**Document excerpt:**
/---

NY Times examines drug company ties to tax-exempt charities Posted
by Rob Schneider at 06/28/06 10:47 AM
The NY Times raises more questions about the role of drug company money making its way into tax-exempt charities typically set up to promote patient education or research.
I've blogged about related issues ( It just keeps coming: more nonprofits called to task for drug company connections, More doctors rejecting drug company swag, Pharma Defends Use of Swag -- Does Anyone Believe Them?, Shocking news!).
The Times piece brings up a more subtle way that drug company money may influence health care decisions. The story features the Midwest Heart Foundation :
. . . an arm of the thriving for-profit medical group outside of Chicago where Dr. Costanzo and more than 50 of her fellow doctors treat heart patients — in many cases using products and drugs made by CHF Solutions and other big donors to their charity. Although the CHF Solutions device has generally been slow to catch on, physicians at Dr. Costanzo's medical group have treated many patients with the company's filtration system.

\---

**Aim of the task:**
Reproduce the blog post on drug company ties to charities, starting at "NY Times examines" and ending at "Them?, Shocking news!).", and swap "tax-exempt charities" for "nonprofit foundations" throughout.

(Dataset items)
/---

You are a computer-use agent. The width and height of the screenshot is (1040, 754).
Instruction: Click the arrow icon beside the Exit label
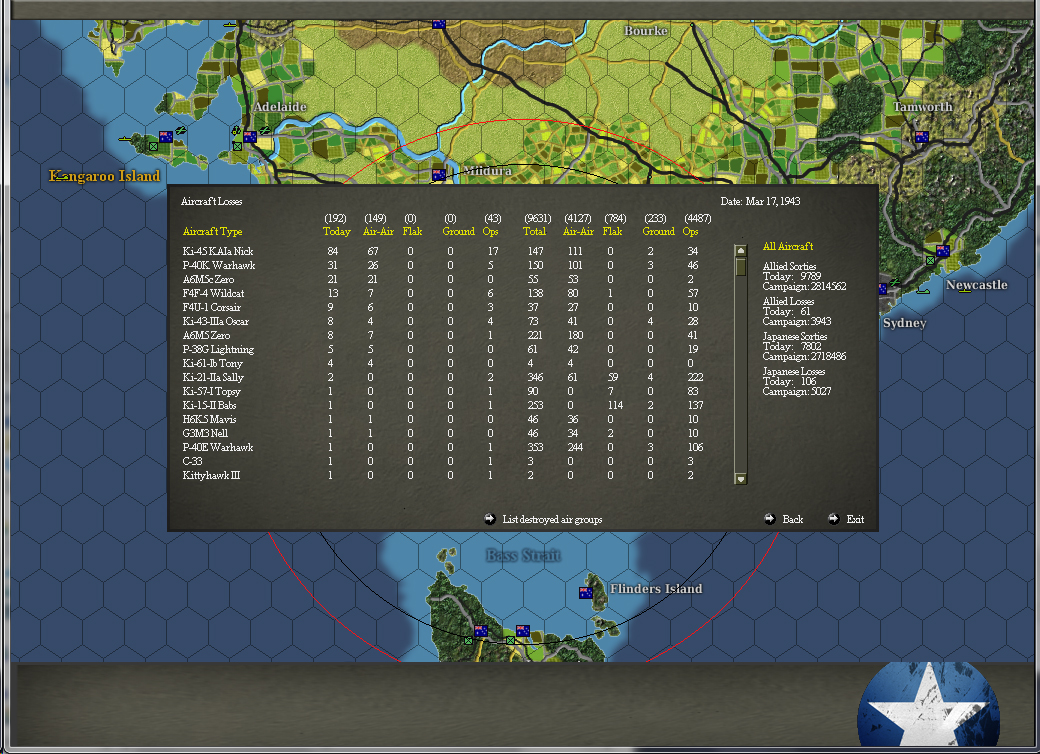pos(833,518)
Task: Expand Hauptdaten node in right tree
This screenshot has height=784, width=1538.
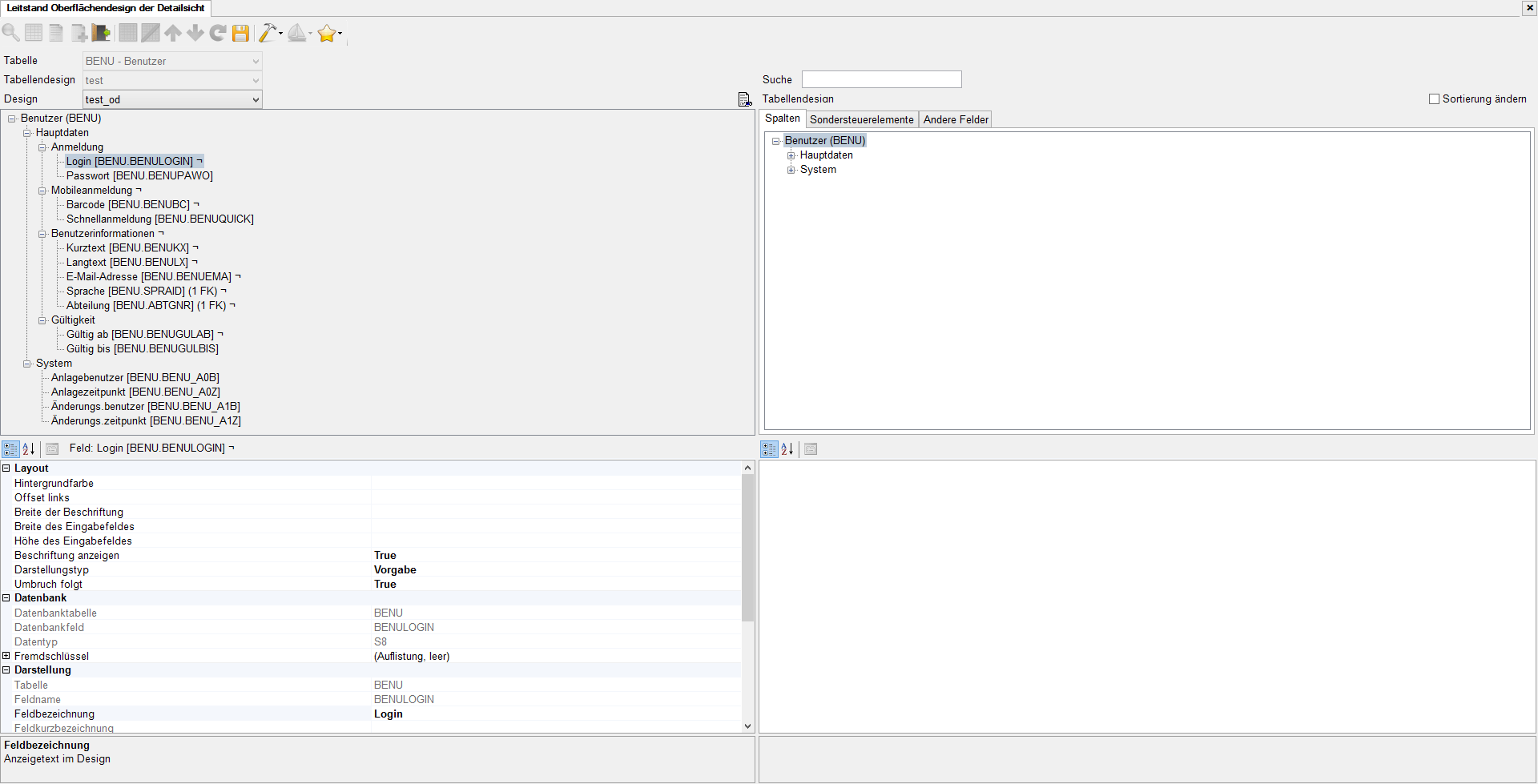Action: click(791, 155)
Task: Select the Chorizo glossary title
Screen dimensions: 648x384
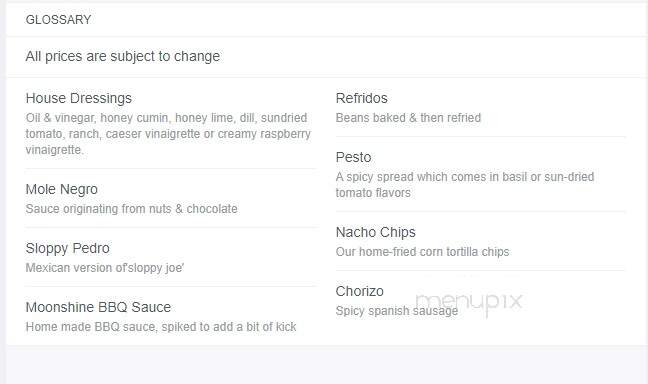Action: coord(360,291)
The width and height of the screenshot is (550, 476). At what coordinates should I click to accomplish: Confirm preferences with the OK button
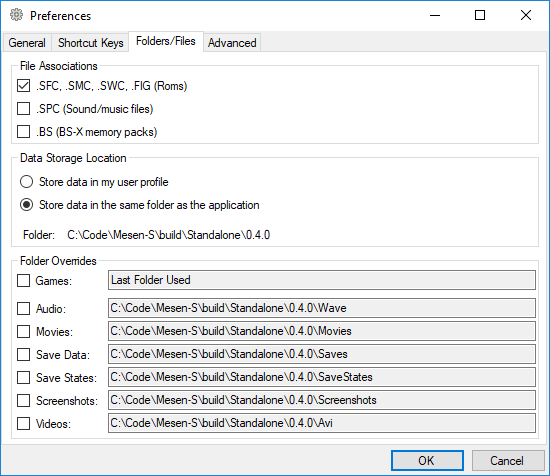(x=427, y=461)
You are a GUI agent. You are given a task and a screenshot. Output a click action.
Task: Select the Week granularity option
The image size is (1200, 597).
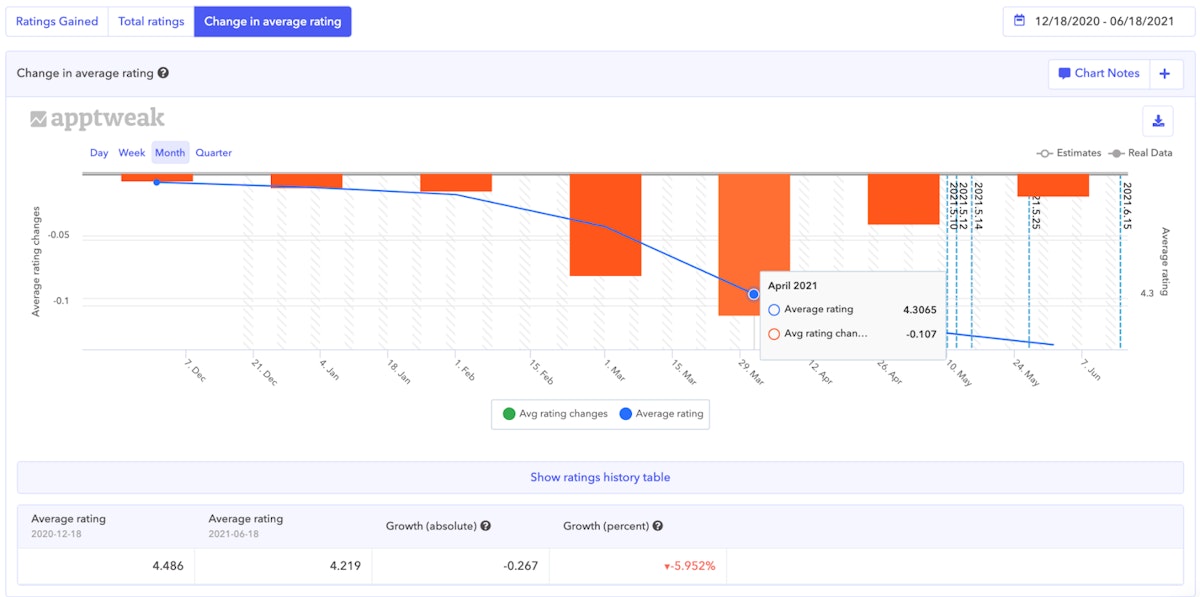[132, 153]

\---

**Solution for this task:**
NY Times examines drug company ties to nonprofit foundations Posted
by Rob Schneider at 06/28/06 10:47 AM
The NY Times raises more questions about the role of drug company money making its way into nonprofit foundations typically set up to promote patient education or research.
I've blogged about related issues ( It just keeps coming: more nonprofits called to task for drug company connections, More doctors rejecting drug company swag, Pharma Defends Use of Swag -- Does Anyone Believe Them?, Shocking news!).